Indra sebagai host dari acara Prime Time News dengan narasumber yang betul-betul merepresentasi posisi yang berseberangan plus seorang sejarawan Asvi Marwan.
Suasana debat (tidak ada dialog saat itu, karena jika dua mulut bercakap berbarengan secara teori kemampuan pendengaran langsung berkurang secara ekstrim) saat itu sangat menarik dimana Adian dengan justifikasi bahwa Soekarno dan Soeharto tidak bisa disamakan karena Soekarno adalah proklamator. Saat itu padahal yang dijadikan topik adalah pengusulan gelar kepahlawanan nasional bagi Soeharto.
Dan Adian tahu persis kemampuan rotarika seorang Fachri Hamzah yang juga bekas aktifis dari sayap kanan. Ke-kiri-an seorang Adian memang secara naluri dan 'sunnatullah' akan direspon oleh ke-kanan-an seorang Fachri. Adian hanya bisa memamerkan giginya yang tidak beraturan setidak beraturannya konsep debat dimulutnya. Apalagi semboyan Fachri yang suka ribut seperti yang sering dilontarkannya pada berbagai kesempatan. Kesukaan Adian yang gemar memancing keributan mendadak "senyap" di acara tersebut.
Fachri lebih santun untuk mendeskripsikan seorang Jokowi karena yang dibicarakan adalah patut atau tidaknya seorang Soeharto mendapatkan gelar pahlawan nasional tanpa perlu cerewet perihal gambar Garuda sebagai ikon dari Koalisi Merah Putih.
Sejarawan Asvi yang hadir ditengah-tengah kedua seteru tersebut memang pada akhirnya lebih menyodorkan keseniorannya ketimbang kepakarannya. Lebih sabar menunggu dan tidak berusaha menyela percakapan antara dua anak muda tersebut.
Dan sepertinya cara Fachri yang berucap, suka-suka Prabowo dong untuk membuat janji toh pada akhirnya Prabowo yang akan menentukan untuk memenuhi janjinya atau tidak.

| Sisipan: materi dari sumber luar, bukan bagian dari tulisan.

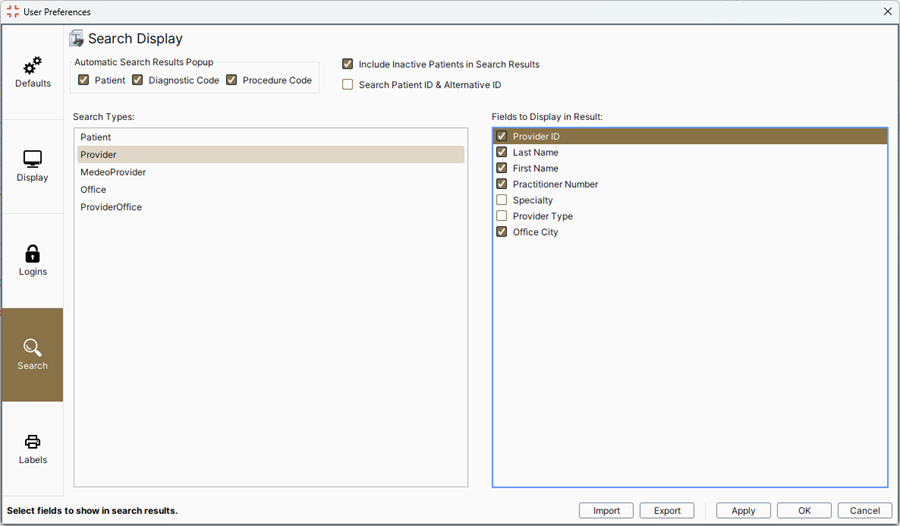Enable Search Patient ID & Alternative ID
900x526 pixels.
click(348, 85)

Kurang lebih demikian isi tukasan Facri terkait ketidaknyamanan seorang Adian mendengar janji Prabowo.
Karena jika kampanye tidak dipenuhi oleh janji-janji maka kampanye tersebut tak ubah sebagai sebuah lomba stand up comedy dan berusaha membuat para audiens cekakakan mendengar banyolan berupa sarkasme atau satire saat tampil sebagai comic.
Penulis padahal sangat berharap Fachri terpancing untuk counter attack terkait janji politik yang disampaikan pada saat kampanye. Misalnya lupa atas janji Jokowi untuk tetap akan memimpin Jakarta selama 5 tahun penuh dan janji untuk menghapus kemacetan dan menghilangkan banjir dari Jakarta. Adian Napitupulu aktifis Forkot mendadak menjadi pelupa terkait hal tersebut.
Yang menjadi masalah pahlawan itu apa sih? Yang memberikan perlindungan, kenyamanan, harapan atau apa? Penulis perhari ini masih belum mengerti landasan apa seorang RA Kartini mendapatkan gelar kepahlawanan nasional. Toh wanita-wanita perhari ini tetaplah wanita yang sama saat Indonesia dipimpin oleh lebih dari 5 kali penggantian presiden. Tetap misalnya dilecehkan di Transjakarta, susah mendapatkan cuti haid, tidak diberikan waktu dan tempat untuk menyusui anaknya saat jam kerja, dikirim keluar negeri sebagai TKW dan pulang dalam dua bentuk yang berbeda; terbujur kaku atau berbadan dua.
Adian sebaiknya fokus untuk menggemukkan Jokowi dan me-maintain sisi psikologis Jokowi yang kelam. Ditambah pula role model Jokowi seperti Megawati yang pendendam (kasus tidak mau berjabat tangan dengan SBY dan tetap duduk melengos saat diKPU). Jokowi yang gagap saat pidato di KPU menunjukkan adanya tekanan psikologis yang berkelindan didalam dirinya. Mimik muka yang tegang menunjukkan ketidaksiapannya memimpin 250 juta warga yang perhari ini disibukkan dengan pertengkaran yang mematikan.
Negeri yang keras ini tidak  bisa diselesaikan oleh kumpulan orang-orang yang disibukkan dengan persoalan masalalu. Masa depan atau masa datang jauh lebih memikat dan menjanjikan untuk disongsong lebih baik. Persoalan ke-masalalu-an yang dijadikan sebagai subyek kampanye adalah bentuk kekalutan dan ketidakmampuan mengelola negara ini.